• WHAT YOU NEED TO DO
Arrange the records below as a two-column CSV with the header columns "prompt" and "response", one row per record. Place each record's text and its answer in a single quoted field each, replacing any line breaks with spaces.

• RECORDS FOR THE EXERCISE

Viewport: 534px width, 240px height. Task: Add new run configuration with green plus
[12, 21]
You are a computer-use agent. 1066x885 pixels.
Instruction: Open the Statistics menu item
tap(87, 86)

• OUTPUT FOR THIS EXERCISE
prompt,response
"Viewport: 534px width, 240px height. Task: Add new run configuration with green plus","[12, 21]"
"You are a computer-use agent. 1066x885 pixels. Instruction: Open the Statistics menu item","tap(87, 86)"